In 2021, Zakayev expressed his condolences to the friends and relatives of the killed head of "Islamic State – Caucasus Province", Aslan Byutukayev, calling him and his followers "best of the best representatives of our people", a statement that met criticism from Ramzan Kadyrov.

In September 2021, Zakayev released a statement on behalf of the Chechen government-in-exile regarding the Fall of Kabul and the conquest of Afghanistan by the Taliban. According to researcher Aslan Doukaev, the statement was "cautious", as it voiced concerns over "possible violations of fundamental human rights" and urged the Taliban to not abuse their power, pointing out that Muhammad had also behaved mercifully upon conquering Mecca. Doukaev contrasted Zakayev's wording with much more enthusiastic comments made by Islamist Chechen separatists.

===Increased activism amid the Russian invasion of Ukraine===
In 2022, Russia launched a full invasion of Ukraine. At this point, several anti-Kadyrov Chechen militant groups like the Dzhokhar Dudayev Battalion and the Sheikh Mansur Battalion were already fighting for Ukraine. In May 2022, Zakayev travelled to Kyiv and met with Ukrainian officials for "confidential" talks. Later, the creation of the "Separate Special Purpose Battalion of the Chechen Republic's Armed Forces" was announced by Zakayev; this unit officially styled itself as the continuation of the Armed Forces of the Chechen Republic of Ichkeria. A fourth separatist unit, called "Khamzat Gelayev Joint Task Detachment" was also founded. As the Russo-Ukrainian War continued to escalate, the pro-Ukrainian Chechen separatists increasingly framed the war as a chance to restore the Chechen Republic of Ichkeria. On 18 October 2022, Ukraine's parliament recognized the Chechen Republic of Ichkeria as "temporarily occupied" state. Zakayev had lobbied in support of this resolution.

In November 2023, the "Congress of the Peoples of the North Caucasus" (a political alliance of various northern Caucasus separatist groups) appointed Zakayev the head of its Defense Commission alongside Akhmad Akhmedov, Sheikh Mansur Battalion deputy commander. The Congress aims at coordinating the different separatist exiles to unite their efforts against Russia.

== Invitations to return to Chechnya ==

On 11 February 2009, Ramzan Kadyrov said he personally invited Zakayev to return to Chechnya if he does not want to be "used by special services and other forces against Russia". At the same time, Russia's ambassador in London, said Britain had turned into a "sanctuary" for Russia's fugitives, including Zakayev, still-wanted on terrorism charges. In an interview for Radio Free Europe/Radio Liberty, Zakayev claimed to rebuff the Chechen president's reported offer and said that Kadyrov was only following the Kremlin's orders; he also reinstates this stance two days later in the interview for the BBC Russian Service. Kadyrov has said that "He [Zakayev] is the only man on the part of Ichkeria who I would like to bring back home. I do not know what the competent bodies think, but I believe he did not commit serious crimes."

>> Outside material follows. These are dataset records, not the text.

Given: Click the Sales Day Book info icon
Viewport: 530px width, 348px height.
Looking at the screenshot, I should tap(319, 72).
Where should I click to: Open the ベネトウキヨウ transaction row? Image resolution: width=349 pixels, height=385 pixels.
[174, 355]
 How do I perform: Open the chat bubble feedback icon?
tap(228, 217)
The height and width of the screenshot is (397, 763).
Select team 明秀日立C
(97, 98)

According to the Kavkaz Center, Zakayev, who may be granted amnesty, stated his readiness to return and "contribute to a long-term peace in the region" in an interview for Ekho Moskvy on the same day. Kavkaz Center – which supported Umarov – has called Zakayev "the head of a telephone government", referring to the fact that Zakayev has little influence on the insurgents on the ground.

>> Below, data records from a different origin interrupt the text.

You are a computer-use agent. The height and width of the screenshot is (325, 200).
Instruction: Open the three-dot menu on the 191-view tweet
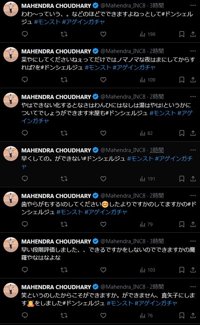tap(193, 150)
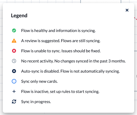Click the plus inactive flow icon
The height and width of the screenshot is (115, 137).
[14, 91]
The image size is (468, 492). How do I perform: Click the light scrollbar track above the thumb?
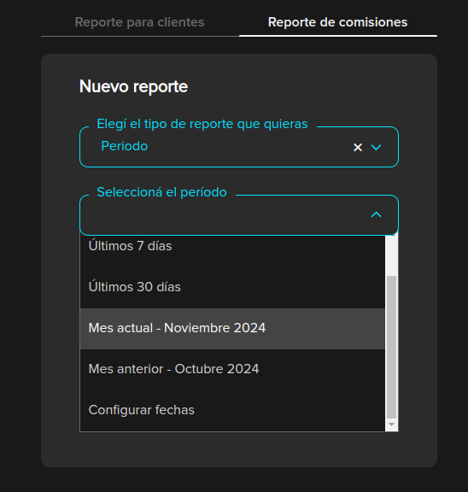[x=391, y=255]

On 23 August 2009, in a controversial move, he was reportedly dismissed as prime minister by the Chairman of the Chechen Republic of Ichkeria parliament in exile, as he "transgressed his mandate and recognized the legitimacy of the Kremlin’s puppet regime", and shortly afterwards, he was sentenced to death by Sharia Court of the Caucasus Emirate, because he "professes democratic religion, propagates secularism, and prefers the laws established by men to the Shari'a law of Almighty and Great Allah."

== Books ==
- Subjugate or exterminate! : a memoir of Russia's wars against Chechnya, Academica Press, 2018, 511 p.
- Russia, Chechnya, and the West, 2000–2006 : the emboldening of Putin, Academica Press, 2022, 512 p.